[BEGIN]

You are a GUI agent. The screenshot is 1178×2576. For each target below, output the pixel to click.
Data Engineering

[END]
[BEGIN]

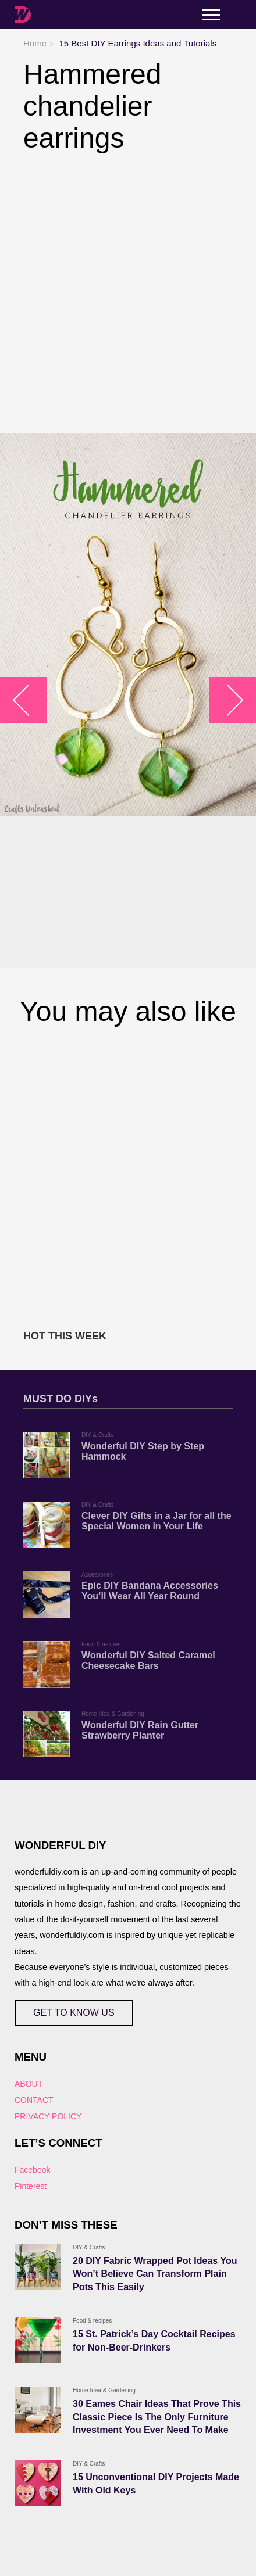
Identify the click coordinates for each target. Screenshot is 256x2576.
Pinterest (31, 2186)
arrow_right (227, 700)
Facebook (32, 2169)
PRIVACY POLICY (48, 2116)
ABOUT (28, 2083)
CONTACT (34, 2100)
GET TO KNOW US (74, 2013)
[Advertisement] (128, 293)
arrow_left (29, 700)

[END]
[BEGIN]

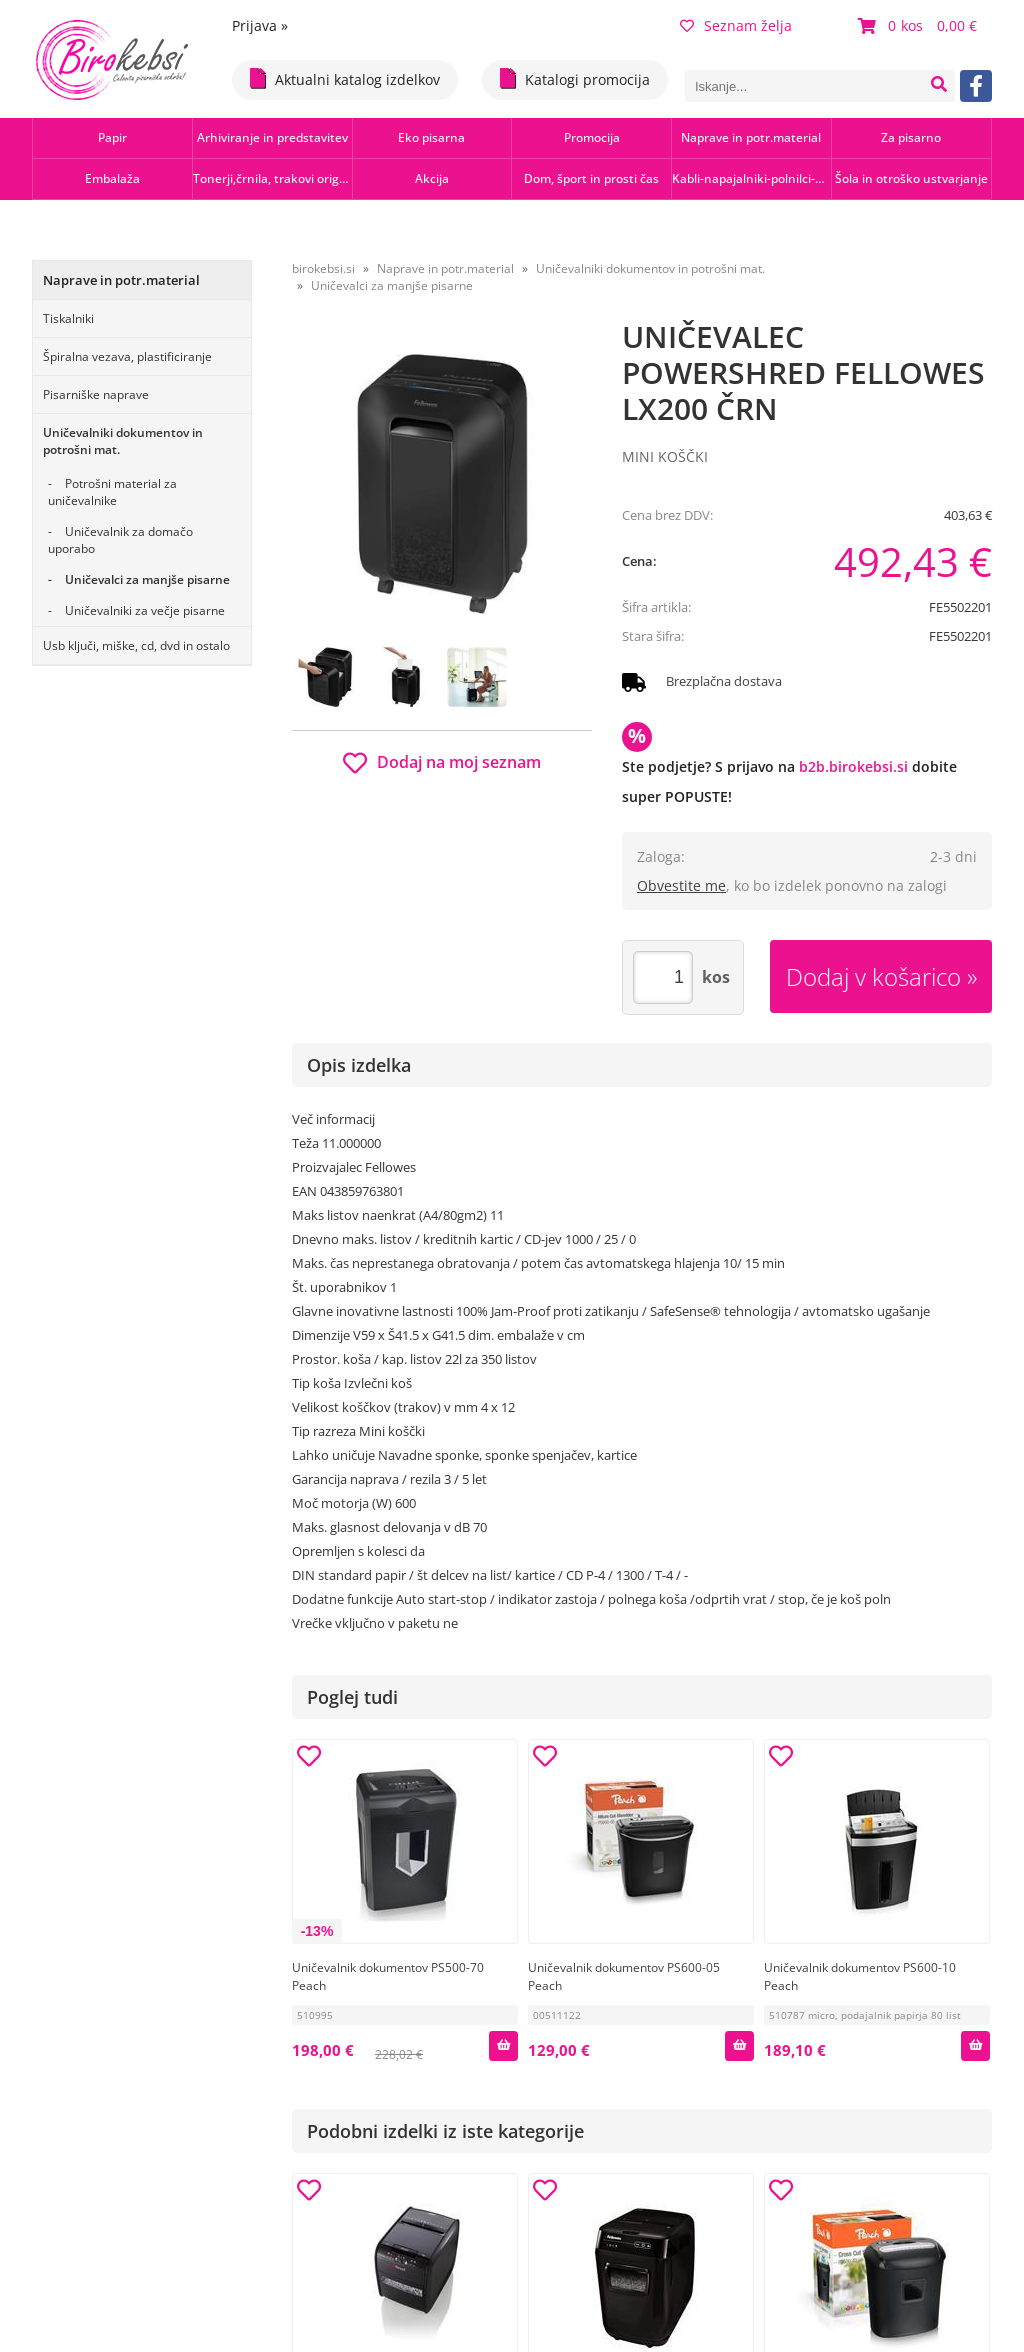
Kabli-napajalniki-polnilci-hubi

[END]

TASK DIRECTIONS: Copy out the rows from the one containing "PRIVACY POLICY (48, 2116)" through the one containing "[Advertisement] (128, 293)", both ends included, without changing anything.

RESPONSE TO THIS TASK:
PRIVACY POLICY (48, 2116)
ABOUT (28, 2083)
CONTACT (34, 2100)
GET TO KNOW US (74, 2013)
[Advertisement] (128, 293)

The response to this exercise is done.